Type-2 diabetes is
caused by insulin resistance, together with apoptosis of beta-cells. High glucose concentrations induce apoptosis of islet cells in vitro, requiring the pro-apoptotic
BH3-only proteins Bim and Puma. Glucose-induced reactive oxygen species may
also activate the NLRP3-inflammasome leading to IL-1b production. We studied apoptosis activation in response to ER and
oxidative stress. Culture of islets in 33.3 mM glucose or 50 mM ribose (a
reducing sugar similar to glucose) increased CHOP gene and protein expression,
JNK phosphorylation and XBP1 splicing but did not increase ER chaperones (BiP,
Pdia4, P58) in wild type (B6) islets, indicating activation of pro-apoptotic ER
stress signaling.
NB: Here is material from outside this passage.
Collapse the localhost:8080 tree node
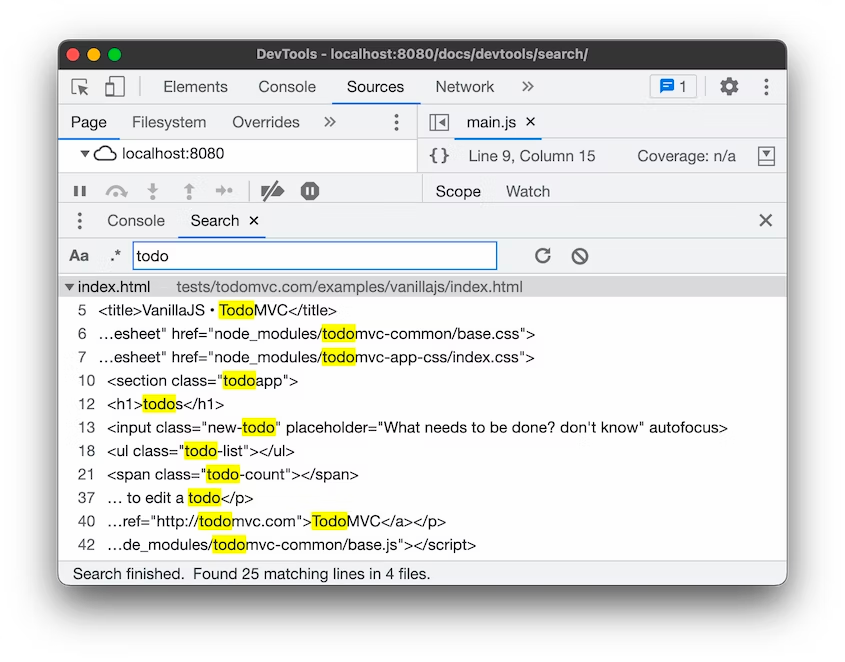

CHOP deficiency partially protected islets from
glucotoxicity. The ER stress inhibitor TUDCA prevented ribose-induced
upregulation of CHOP, ATF4 and Puma mRNA. Inhibition of ER stress partially
protected B6 islets, and further protected Bim-/- or Puma-/-
islets from glucotoxicity. Bim-/- or Puma-/- islets were
partially protected from thapsigargin and tunicamycin. These data indicate that
ER stress is the major pathway activated by glucotoxicity, and Bim and Puma are
downstream of ER stress. The antioxidant NAC partially protected B6 islets from
glucose-induced apoptosis, but no additional protection was seen in Bim-/-
or Puma-/- islets. Islets deficient in either Bim or Puma were not
protected from killing induced by the mitochondrial ROS donor rotenone, but
Bim/Puma double knockout islets were partially protected, indicating that both
Bim and Puma are required for apoptosis activated by mitochondrial oxidative
stress. Deficiency of NLRP3, caspase1 or IL-1 receptors did not protect islets
from ribose, thapsigargin or rotenonetoxicity, suggesting that
there is no role for NLRP3 inflammasome activation. Our data suggest that high
concentrations of glucose induce ER stress and mitochondrial ROS resulting in
intrinsic pathway apoptosis. We observed no role for the NLRP3 inflammasome in glucose
induced ER or oxidative stress in pancreatic islets.